DOCUMENT EXCERPT:
□ □ □ □

The feature has been listed on the roadmap for 0.5
https://github.com/kentonv/capnproto/blob/master/doc/roadmap.md

And there has been discussion on it earlier
https://groups.google.com/d/msg/capnproto/PFfM82VRGw8/VnaUGHoMM1MJ
and
https://groups.google.com/d/msg/capnproto/rHsPvZtbuEk/MPlUUm6acwgJ

-Sandeep

Kenton Varda

unread,

Nov 14, 2014, 11:56:21 PM11/14/14

to sanj...@gmail.com, capnproto

Hi Sandeep,

I am co-founder of Sandstorm.io, which also has a lot to gain from the shared memory transport. But, we see this as an optimization, and we have so far had higher priorities. Currently we are using RPC over unix sockets instead. When we implement the shared memory transport, I intend to do it in such a way that it kicks in automatically whenever you use a unix socket for RPC.

Can you tell me a bit about your use case? Do you need shared memory RPC urgently, or could you use unix sockets for now knowing that it will be optimized later?

-Kenton

--
You received this message because you are subscribed to the Google Groups "Cap'n Proto" group.
To unsubscribe from this group and stop receiving emails from it, send an email to capnproto+...@googlegroups.com.
Visit this group at http://groups.google.com/group/capnproto.

sanj...@gmail.com

unread,

Nov 16, 2014, 12:27:45 PM11/16/14

to capn...@googlegroups.com, sanj...@gmail.com

Kenton,

Comments in text

On Saturday, November 15, 2014 10:26:21 AM UTC+5:30, Kenton Varda wrote:

Hi Sandeep,

I am co-founder of Sandstorm.io, which also has a lot to gain from the shared memory transport. But, we see this as an optimization, and we have so far had higher priorities. Currently we are using RPC over unix sockets instead. When we implement the shared memory transport, I intend to do it in such a way that it kicks in automatically whenever you use a unix socket for RPC.

As the primary author, it is possible that you would come up with an elegant implementation, but if you don't mind, could you share how you would go about it. I would love to know and maybe if I get time, I could hack in something temporary which you could pull later if you find the changes acceptable.

Can you tell me a bit about your use case? Do you need shared memory RPC urgently, or could you use unix sockets for now knowing that it will be optimized later?

Its for a storage cluster project. You also responded to a private query of ours. I have already tried unix domain sockets but its an incremental improvement. IIRC, as you stated elsewhere on this group, shared memory transport has infinite bandwidth.

□ □ □ □

Dataset rows

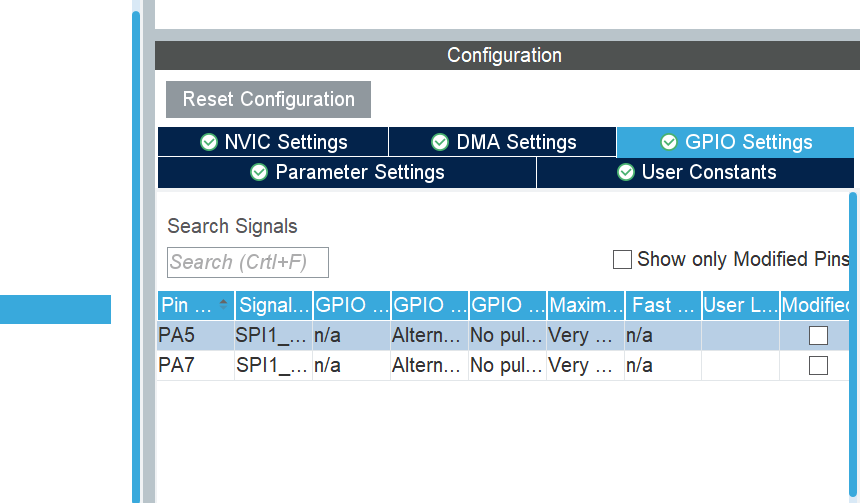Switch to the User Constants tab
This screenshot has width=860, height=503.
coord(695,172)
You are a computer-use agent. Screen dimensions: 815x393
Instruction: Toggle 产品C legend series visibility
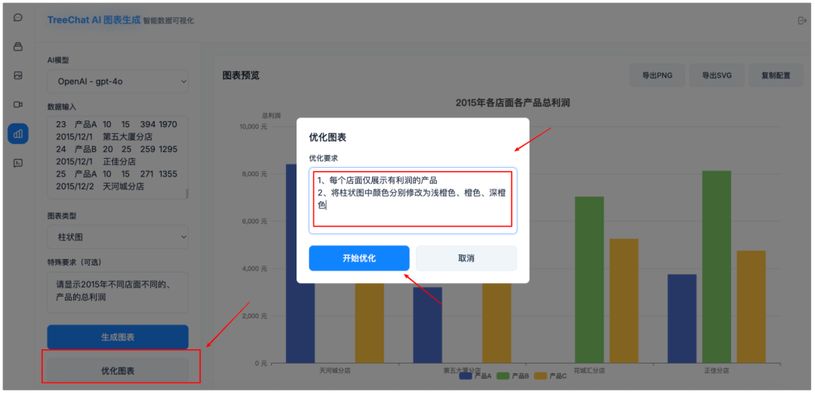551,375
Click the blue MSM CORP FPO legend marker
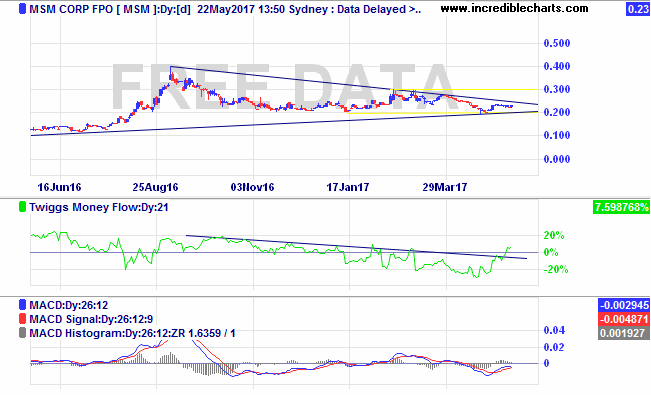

□ □ □ □

TASKS:
1. Do these statements agree with the Cap'n Proto thread? For each, answer yes or no and quote the deciding words from the thread. (a) Sandstorm.io currently uses RPC over unix sockets. (b) Sandeep found that unix domain sockets brought no improvement at all. (c) The feature is listed on the roadmap for 0.5.
2. Write out the passage of the Cap'n Proto thread from "To unsubscribe from" up to and including "group at http://groups.google.com/group/capnproto.", word for word.

SOLUTIONS TO THE PROBLEMS:
1.
(a) Yes: "Currently we are using RPC over unix sockets instead."
(b) No: "I have already tried unix domain sockets but its an incremental improvement."
(c) Yes: "The feature has been listed on the roadmap for 0.5"

2.
To unsubscribe from this group and stop receiving emails from it, send an email to capnproto+...@googlegroups.com.
Visit this group at http://groups.google.com/group/capnproto.